Al año de desvincularme del Ejército, decidí casarme y, acudiste a mi boda. Tu presencia me alegró sobre manera pero para ti, según me contaste, supuso un verdadero suplicio. ¿Por qué yo no? La pregunta no tuvo respuesta y, como consecuencia, regresaste al cuartel más confundido que estabas.
Ahora, pasados más de 50 años, coincidimos en Madrid, casi irreconocibles y, quedamos en comer juntos en un conocido restaurante. Allí, nos hemos contado nuestras peripecias acaecidas en el aquel campamento militar y, las ocurridas con posterioridad. Mi contertulio pareció estar necesitado de contar cuanto llevaba oculto durante tantos años y que, no supo o no pudo contar a nadie. Probablemente no encontró en muchos años el interlocutor válido.
Las palabras le fluían a borbotones y, apenas me dejaba hablar. Tenía la imperiosa necesidad de verter al exterior toda la ponzoña que creía llevar y que le tenía poco menos que cautivo. No tardó tiempo en contarme que llamó a su chica y, a escondidas, llevaba una doble vida. “No, Joaquín, no,-afirmaba- no he tenido valor a colgar los hábitos ni a dejar a quien ha sido todavía lo es, el verdadero amor de mi vida. He sido consciente de que canónicamente estoy cometiendo una tropelía y, por tal motivo, pedí una dispensa como cura castrense, y me dediqué a dar clases en un instituto de enseñanza media, de las asignaturas de Latín y Filosofía.
Así estuve durante dos cursos escolares pero, siempre surgían el pero, Joaquín, echaba de menos el ejercicio sacerdotal castrense y, como consecuencia, me incorporé, de nuevo. Le miro y, antes de que abra la boca me dice: “Sí, Joaquín, mantengo también a mi familia, son mis pies y mis manos en la vida, a discreta distancia. Tengo la suerte de no ejercer en una parroquia y, al cuartel vengo todos los días y permanezco cuando tengo guardia.
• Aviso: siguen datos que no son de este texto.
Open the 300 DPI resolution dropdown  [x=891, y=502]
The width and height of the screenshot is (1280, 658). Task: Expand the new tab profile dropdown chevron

El resto del tiempo, lo paso en casa con mi mujer aunque no estamos casados oficialmente”.
Rompe a llorar como una Magdalena. Alza la vista, se enjuga las lágrimas y me dice: “Sigo enamorado de mi novia de toda la vida que ahora, tiene 75 años, pero, a la vez, también sigo enamorado de mi sacerdocio. Por tal motivo, tomé la decisión de convivir con los dos amores de mi vida. ¡Qué gran contradicción!”.
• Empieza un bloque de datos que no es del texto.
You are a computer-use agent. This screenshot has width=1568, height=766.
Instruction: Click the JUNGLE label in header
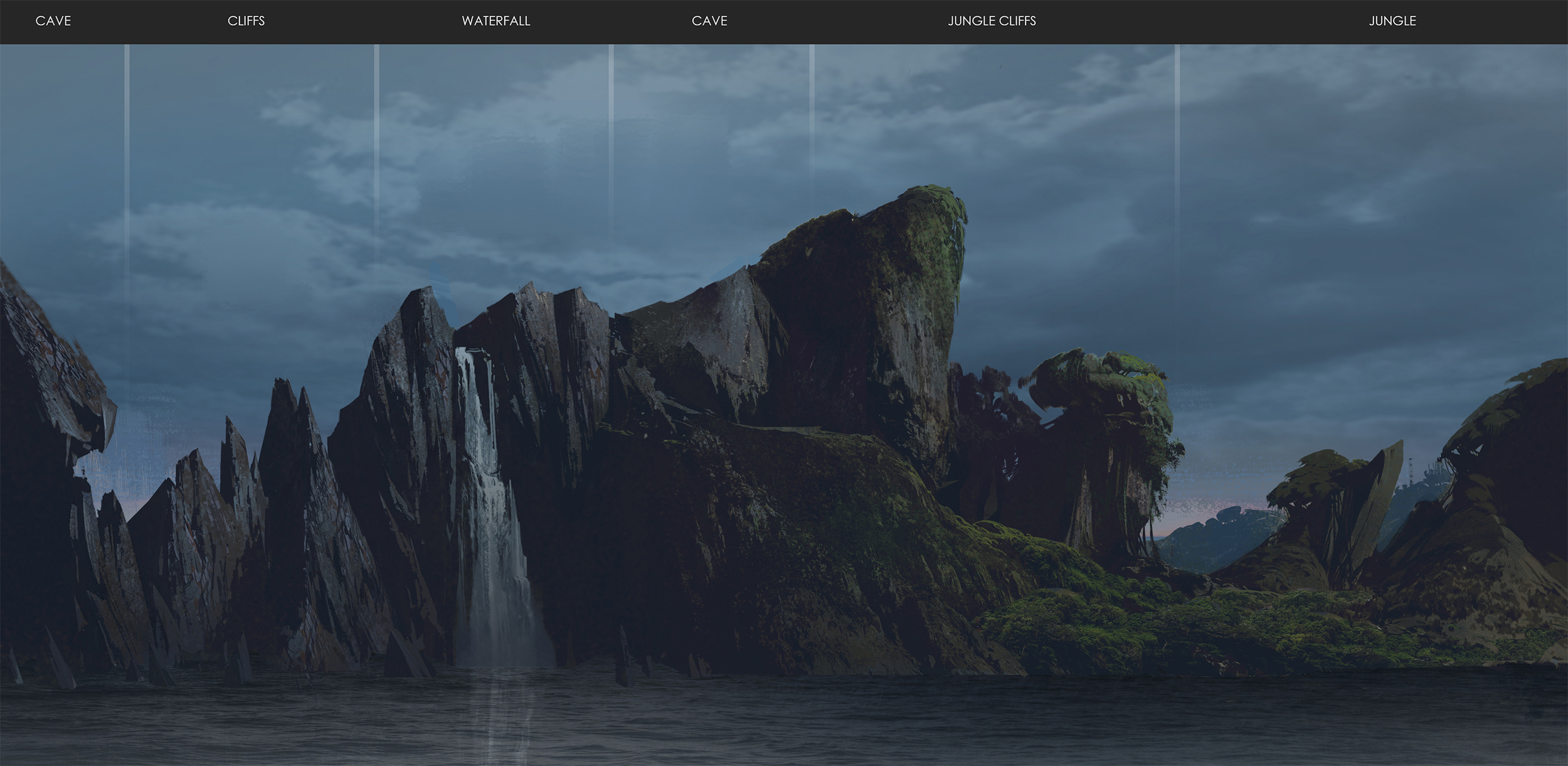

Ahora, el Papa Francisco está derribando barreras pero, para mí ha llegado tarde. Sin embargo, por mi mente pasa pedir audiencia para visitarle en el Vaticano y contarle mi vida. ¿Crees que me recibirá?
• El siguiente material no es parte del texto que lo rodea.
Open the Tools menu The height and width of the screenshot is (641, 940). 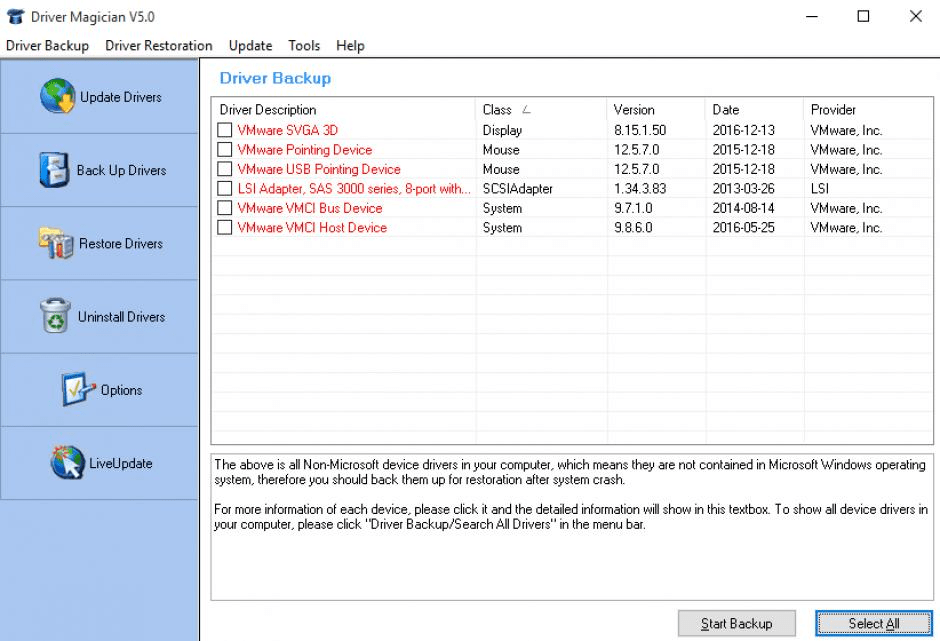tap(304, 45)
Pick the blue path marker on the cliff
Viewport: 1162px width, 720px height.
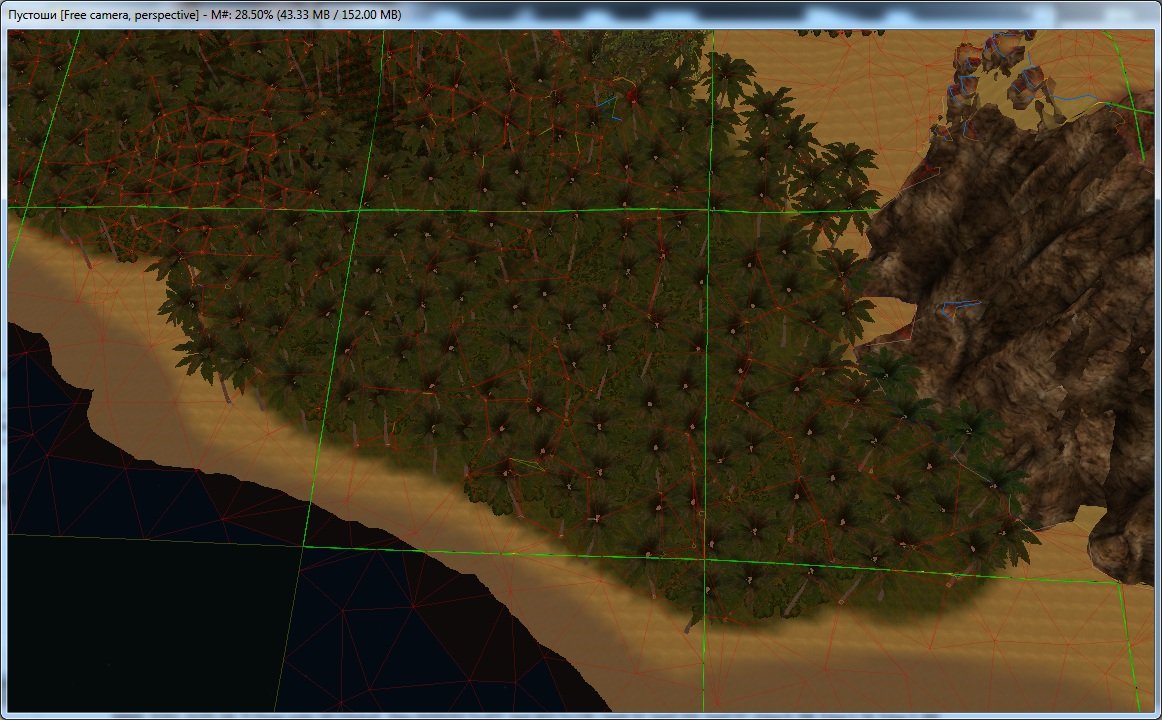tap(958, 307)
“La vida, Joaquín, que pudo ser preciosa, ha significado un verdadero calvario para mí y para mi mujer, que ha sido consecuente con la situación”. La voz se le iba apagando y sabía que le escuchaba con atención.
De pronto irrumpe preguntándose “¿Por qué los curas católicos no pueden casarse como los de otras religiones cristianas?” Sí, Joaquín ¿Por qué?” Nos miramos unos momentos, atónitos, y, tras un silencio sepulcral, nos fundimos en un fuerte abrazo. No tenía otra respuesta.